"Bacci" <ba***@shimmi.com> wrote in
news:QiiUb.177097$sv6.935996@attbi_s52:
I then use these values to return a list of suppliers.
$sql = "SELECT s.suppliername, s.address1, s.address2, s.city,
s.state, s.zip, s.phone ";
$sql .= "FROM Suppliers s ";
$sql .= "INNER JOIN Locations l ON l.zipcode = s.zip ";
$sql .= "WHERE l.latitude <= ".$highLatitude." ";
$sql .= "AND l.latitude >= ".$lowLatitude." ";
$sql .= "AND l.longitude >= ".$lowLongitude." ";
$sql .= "AND l.longitude <= ".$highLongitude." ";
$sql .= "ORDER BY s.state, s.suppliername, s.city";
This works great and returns the desired results. The problem is the
query can take 15 seconds or more for broader searches. This is too
long and ideally needs to be no more than 5 seconds.
My questions are:
1) How can the above query be optimized?
The "Locations" table is not indexed. I have read that columns used in
the WHERE clause are most important for indexing.
Indexing won't help you with a "range search" which is technically what
you're doing. The problem is that you have to examine every single entry
in Locations in order to determine which ones are in range. With some
tricky indexing, you *might* be able to cut the search time in about half,
but you say that you want to expand the ranges involved and so that would
still give you unacceptable search times.
What you really need is a precomputed table of distances between zip codes.
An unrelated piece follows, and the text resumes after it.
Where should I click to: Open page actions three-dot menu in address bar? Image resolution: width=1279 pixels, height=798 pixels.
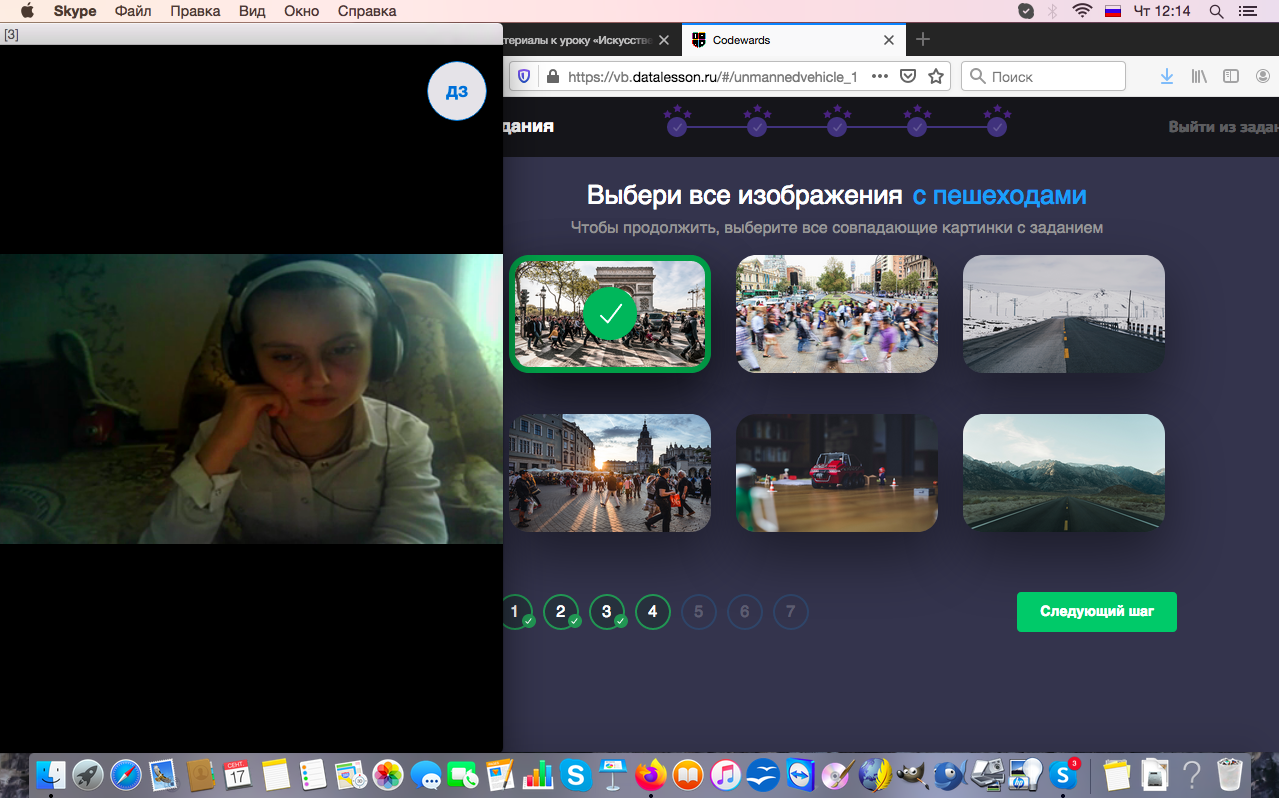[880, 76]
Doing that for every single zip code in the US would be unmanageable, but
fortunately the US population isn't evenly distributed; some zip codes have
a lot more people than others and therefore are more likely to be included
in requests. That means you can generate a list (as your query does) the
first time a query for a particular zip code is made, and then save it for
future use. That way queries for frequently-used zip codes will be very
fast, with the first query for an infrequently-used one taking longer (but
subsequent queries being fast).
If even that gets too big, you might do something similar but at the
regional, rather than local, level of zip codes (e.g. if you know that
someone's zip code starts with "606" (which is the case for everyone in the
city of Chicago) you can look up what other three-digit blocks of zip codes
have any locations that could be within your specified distance (i.e. if
any location in one block is within distance of any location in the other).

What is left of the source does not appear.